In recent years, rapid progress has been made in development of an organic electroluminescent (organic EL) element, which is a self-emitting element using electrons and holes as carriers. The organic EL element is characterized by a possibility of reducing thickness and weight, good visibility, and the like, compared to those of a liquid crystal element that is a non-self-emitting element which requires a back light.
The organic EL element is generally provided with: a pair of substrates each having an electrode formed on the respective faces opposing to each other; and a light-emitting layer disposed between the pair of substrates. The light-emitting layer is composed of an organic thin film containing a light-emitting substance that emits light when voltage is applied. In the case where such an organic EL is made to emit light, holes and electrons are injected from an anode and a cathode by applying voltage to the organic thin film. Thereby, the holes and electrons are recombined in the organic thin film, and light emission can be obtained when excitons generated by the recombination return to the ground state.
In the organic EL element, a hole injection layer and an electron injection layer for improving efficiency of injecting holes and electrons, and a hole transport layer and an electron transport layer for improving efficiency of recombination of holes and electrons need to be provided between the light-emitting layer and the electrode in addition to the light-emitting layer.
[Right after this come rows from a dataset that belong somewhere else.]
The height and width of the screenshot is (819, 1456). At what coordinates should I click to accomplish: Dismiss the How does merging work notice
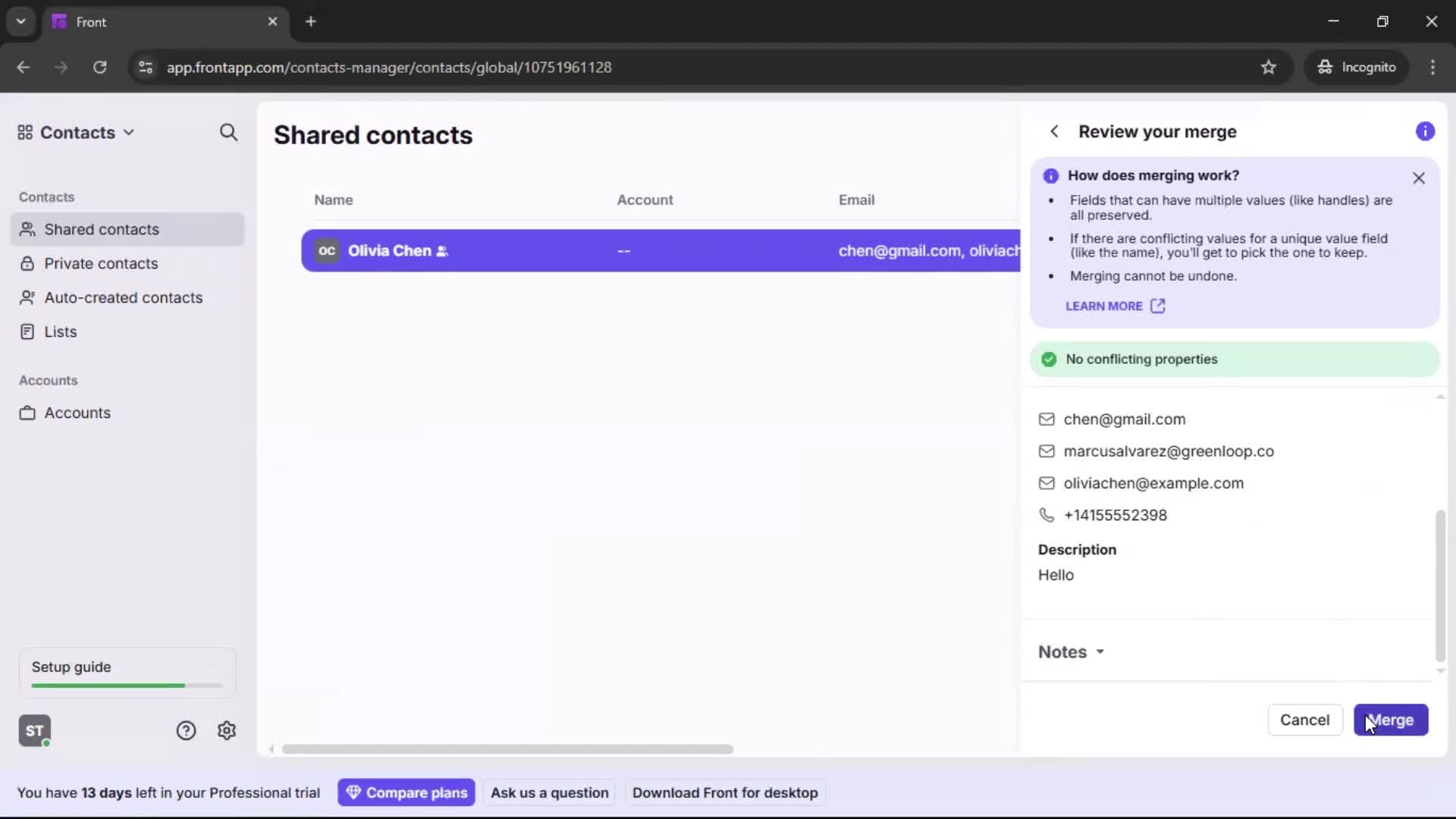click(1419, 177)
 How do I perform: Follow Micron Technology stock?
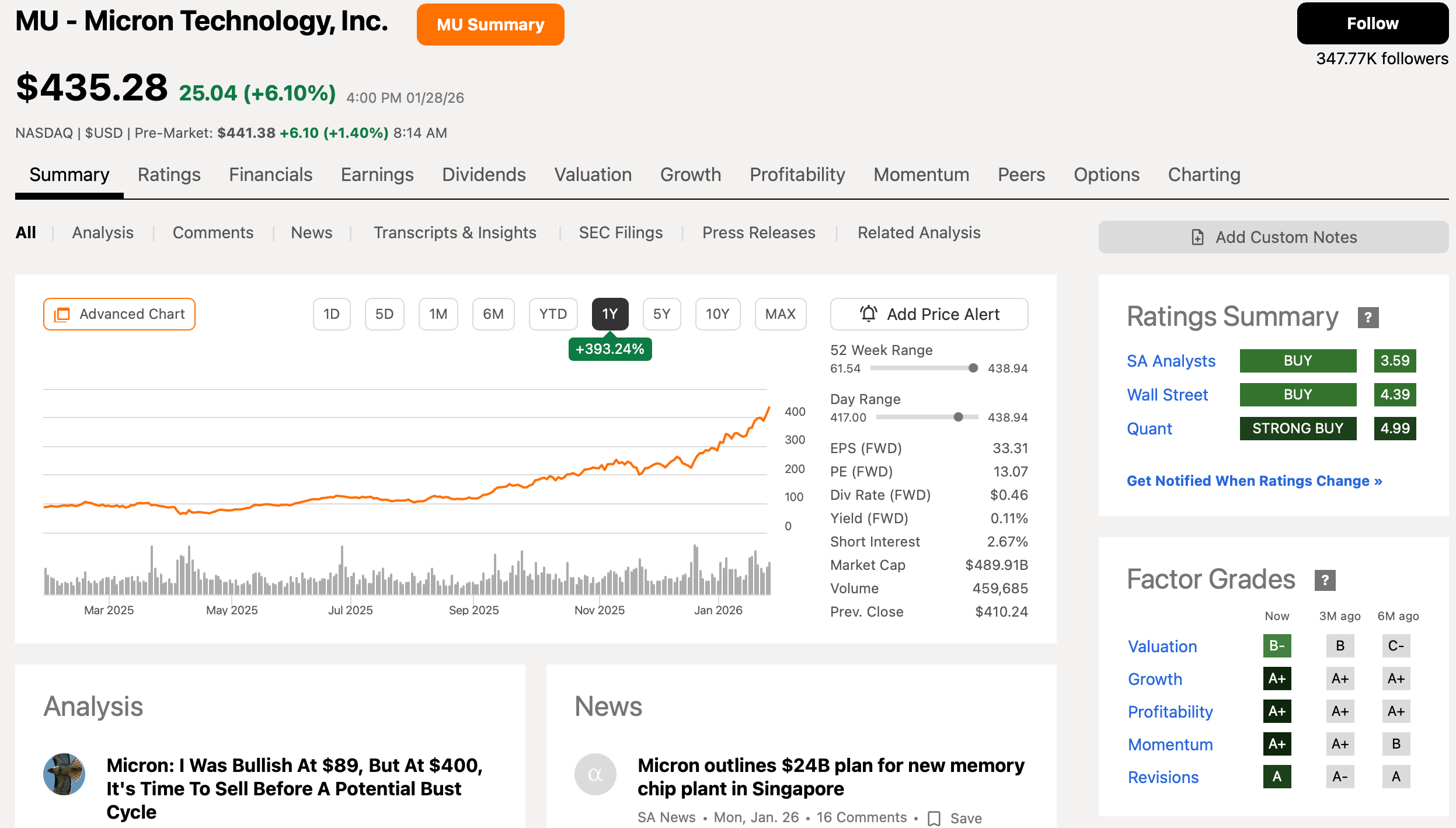coord(1372,23)
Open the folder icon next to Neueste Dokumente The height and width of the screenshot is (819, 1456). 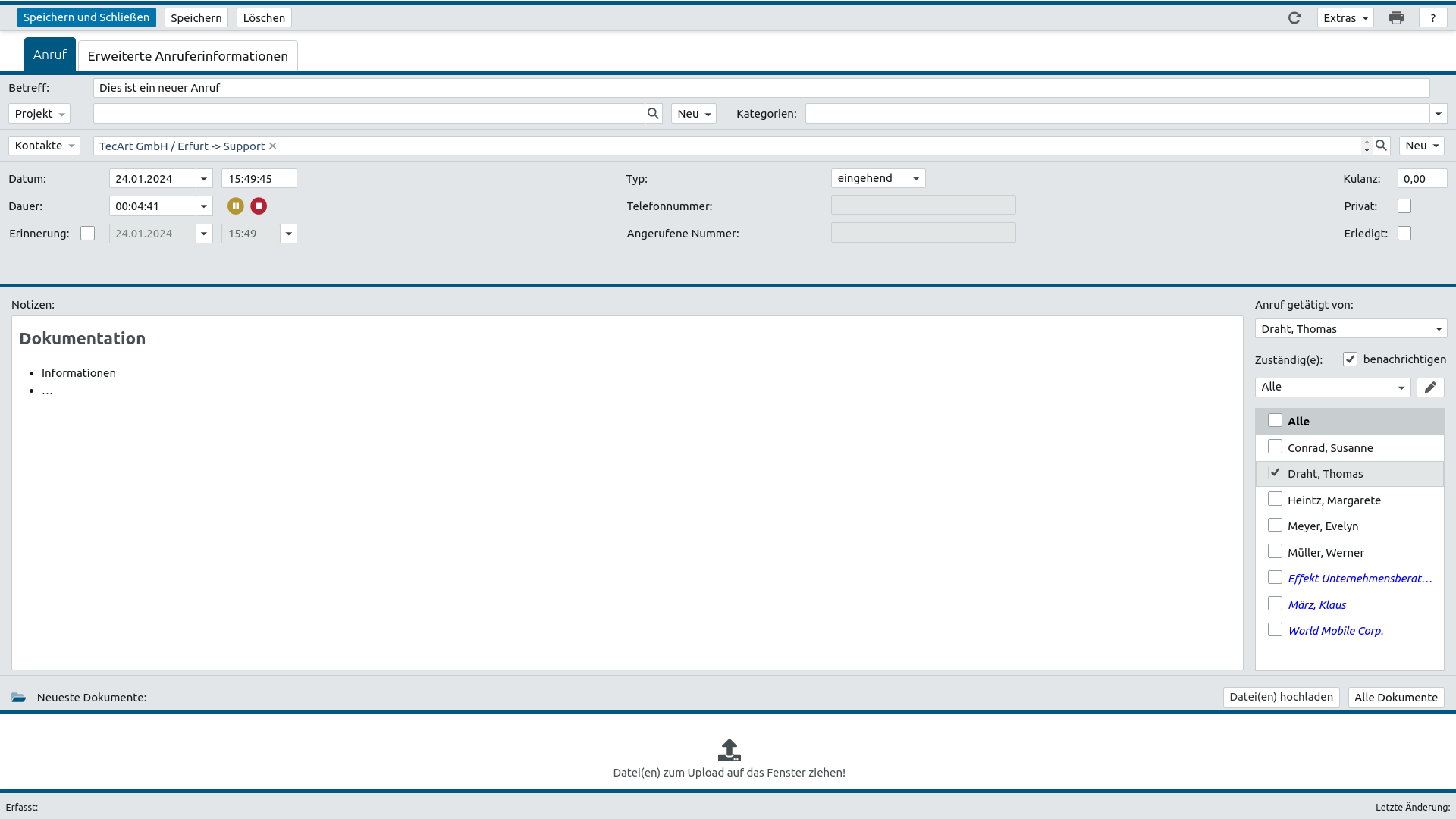[x=19, y=698]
By providing such layers, the organic EL element has a multilayer structure, which makes the structure complicated and increases production process. Moreover, the organic EL has a lot of restrictions because a working function needs to be taken into consideration in selecting electrode materials for use in the anode and the cathode.
As a self-emitting element to deal with these problems, light-emitting electrochemical cells (LECs) have been attracting attention in recent years. A light-emitting electrochemical cell generally has a light-emitting layer containing a salt and a light-emitting organic substance. When voltage is applied, cations and anions derived from the salt move toward a cathode and an anode respectively in the light-emitting layer, which brings about a large electric field gradient (electric double layer) in the electrode interfaces. The electric double layer to be formed makes the injection of electrons and holes in the cathode and the anode easy, and therefore the light-emitting electrochemical cell does not need a multilayer structure which is necessary for organic EL elements. Moreover, the light-emitting electrochemical cell does not need to take into consideration a working function of a material to be used as a cathode or an anode and therefore has less restrictions for the materials. From these reasons, the light-emitting electrochemical cell has been expected as a self-emitting element that can reduce production costs greatly when compared with organic EL elements.
Besides a lithium salt and a potassium salt, attempts to use an ionic liquid as the salt for use in light-emitting electrochemical cells have been made. The ionic liquid is a nonvolatile salt and has a high rate of re-orientation by an electric field than solid electrolytes, and therefore mobility of ions is secured to make the formation of an electric double layer easy and make the injection of holes and electrons further easy (refer to Patent Literature 1 and Patent Literature 2).
In the organic EL elements, attempts to make the transfer of holes and electrons easy by adding an additive to a layer which takes on a role of injecting or transporting holes or electrons, such as a hole injection layer, a hole transport layer, an electron injection layer, or an electron transport layer have been made (refer to, for example, Patent Literatures 3 to 6). Moreover, attempts to avoid reduction in light emission luminance by adjusting the balance of injecting holes and electrons to a light-emitting layer have also been made (refer to Patent Literature 7).
On the other hand, the transfer of holes and electrons is already easy in light-emitting electrochemical cells, particularly in light-emitting electrochemical cells having a light-emitting layer containing an ionic liquid; however, attempts to improve the performance of light-emitting electrochemical cells by improving thermal stability and electrochemical stability that give an influence on operating life or by improving adaptability of an ionic liquid with a light-emitting substance have been made. For example, it is described in Patent Literature 8 that the life and the like of light-emitting electrochemical cells are improved when a plurality of salts are incorporated in the light-emitting polymer layer. However, the maximum light emission luminance shown in the literature is merely 100 cd/m2 or lower even when a voltage of 10 V or higher is applied to the electrodes, and therefore a high luminance required in practical use has not been achieved.